Article Text

AB1467-HPR Nsai and effectiveness of physiotherapy in the treatment of gonarthrosis
  1. E. Zaimi Petrela1,
  2. E. Zaimi1,
  3. T. Backa Cico1,
  4. E. Zicishti2
  1. 1University of Tirana, Faculty of Medicine
  2. 2UHCT “Mother Teresa”, Tirana, Albania


Background Gonarthrosis is a progressive chronic arthropatic disease of the knee which includes degenerative changes of the knee cartilage and hypertrophic changes of the bone tissue around of the articulare surface.
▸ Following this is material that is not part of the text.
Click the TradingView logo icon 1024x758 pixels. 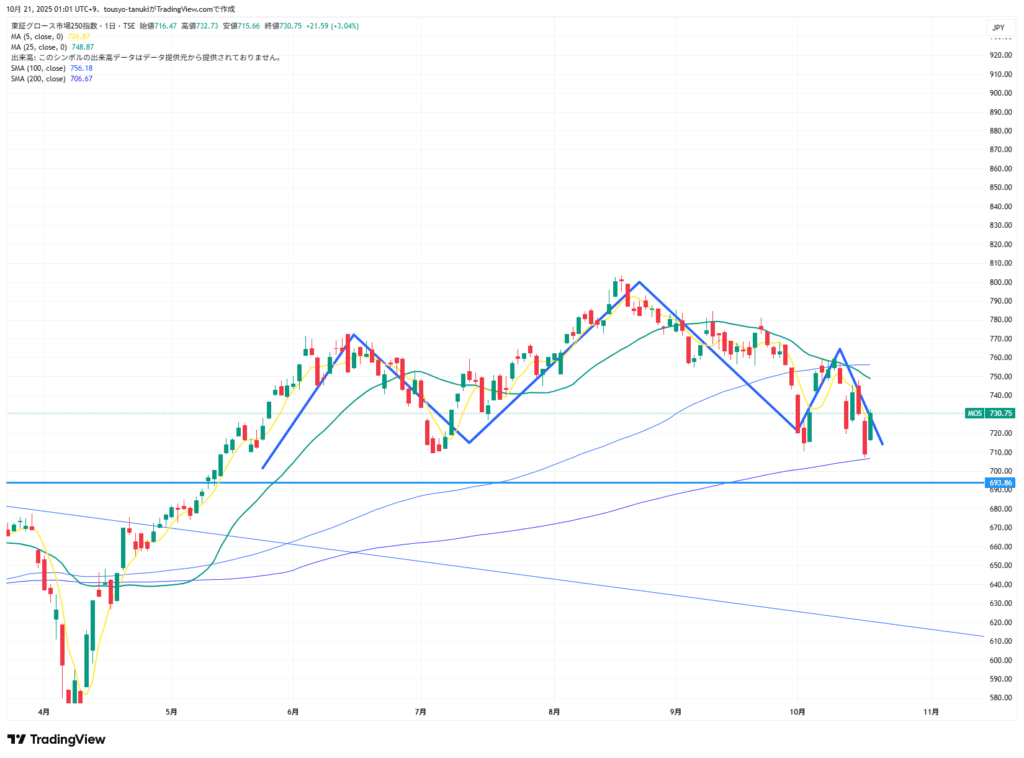[x=16, y=739]
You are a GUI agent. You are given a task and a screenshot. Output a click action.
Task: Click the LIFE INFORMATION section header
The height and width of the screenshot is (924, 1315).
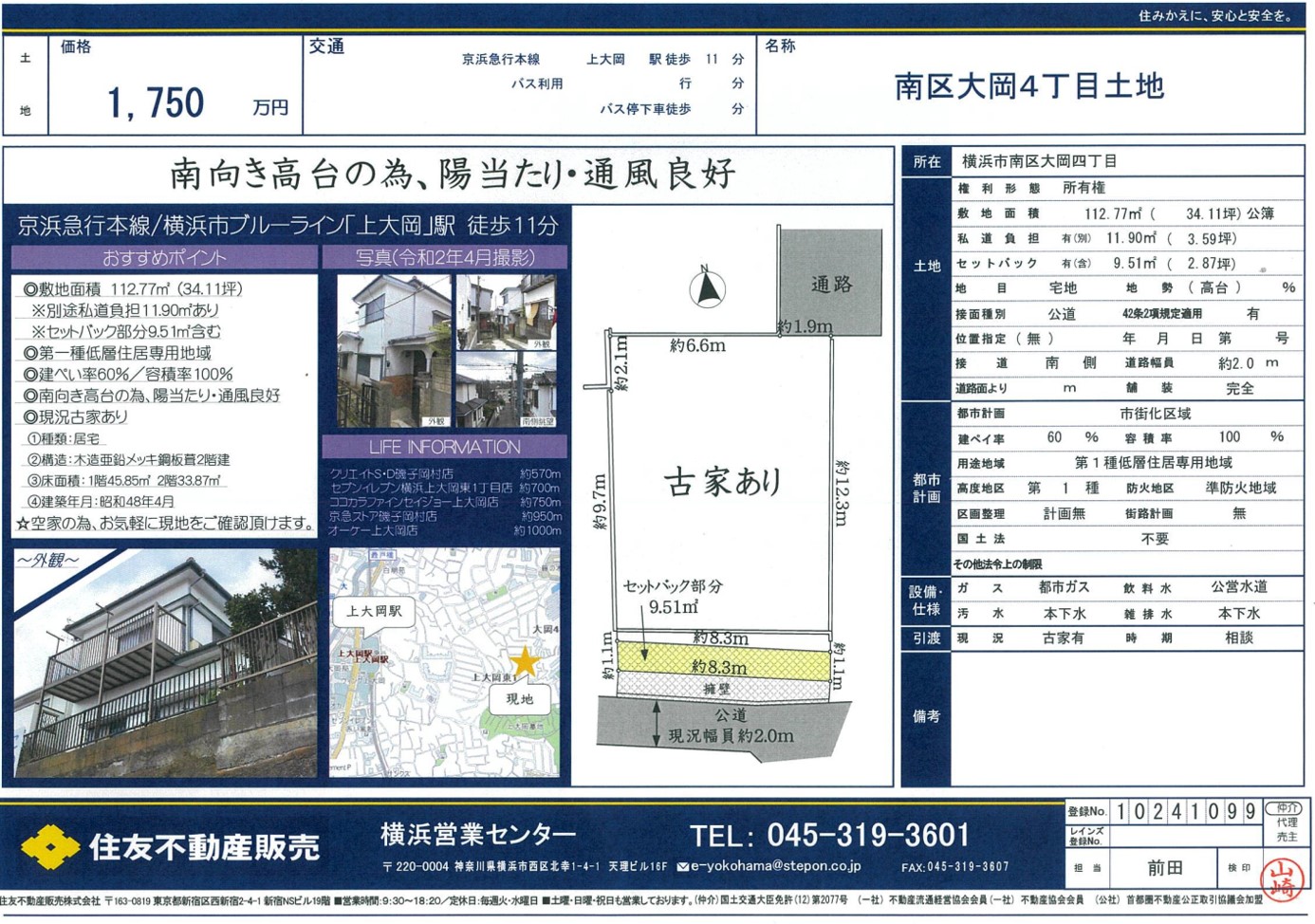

Objectives The purpose of this study was to compare outcomes between differents types of treatment for gonarthrosis, NSAI, NSAI+analgesic ans NSAI+analgesic+ physiotherapy

Methods We studied 59 patients diagnosed with gonarthtrosis, at the American Hospital of Tirana, during the period December 2010-December 2011. Patients were divided randomly into three groups according to the type of treatment: patients treated only with NSAI (G1), patients treated with NSAI plus analgesics (G2) and patients treated with NAIS plus analgesic plus physiotherapy (G3). The success or not of the treatment was made by the physician, through the evaluation of pain scale and mobility of the joint.Statistical analyses was made with SPSS19.0. P values ≤0.05 was considered significant.

Results 76.3% of patients (n=45) were female, mean age 59.1±10.6 and 23.7% (n=14) were male, mean age 59.7±9.4, (without any statistically significant difference in age between males and females, t =- 1.98, df =57,p=0844). 28.8% of patients were diagnosed with unilateral gonarthrosis and 71.2% with bilateral gonarthrosis. 20 patients (33.9%) were in G1, 20 patients (33.9%)were inG2, and 19 patients (32.2%)were in G3. It is worth mentioning that all patients had positive result of the treatment, actually 28.8% of patients (n=17) were assessed having good results of the treatment (less pain and better mobility of the knee, than before treatment) and 71.2% (n=42) of patients were assessed having very good results of treatment (absence of pain and better mobility in the knee, than before treatment). There was a statistical significant correlation between types and outcomes of the treatment (r =0,422, p=0.001, n=59). We found that 94.7%(n=18) of G3 patients had very good results after treatment, while 75%(n=15) of G2 patients had very good results after treatment and only 45% (n=9) of G1 patients had very good results after treatment (Chi2 =11,9, df =2, p=0.003).

Conclusions The use of analgesic and physiotherapy improve the effectof NSAI in gonarthrosis.

  1. Gail D Deyle, et al: Physical Therapy Treatment Effectiveness for Osteoarthritis of the Knee: A Randomized Comparison of Supervised Clinical Exercise and Manual Therapy Procedures Versus a Home Exercise Program, Physical Therapy December 2005 vol. 85 no. 12 1301-1317

  2. Bradley JD, et al. Tidal irrigation as treatment for knee osteoarthritis: a sham-controlled, randomized, double-blinded evaluation. Arthritis Rheum 2002;46:100–108. CrossRefMedline

  3. Griffin MR, et al. Nonsteroidal anti-inflammatory drug use and increased risk for peptic ulcer disease in elderly persons. Ann Intern Med 1991;114:257–263.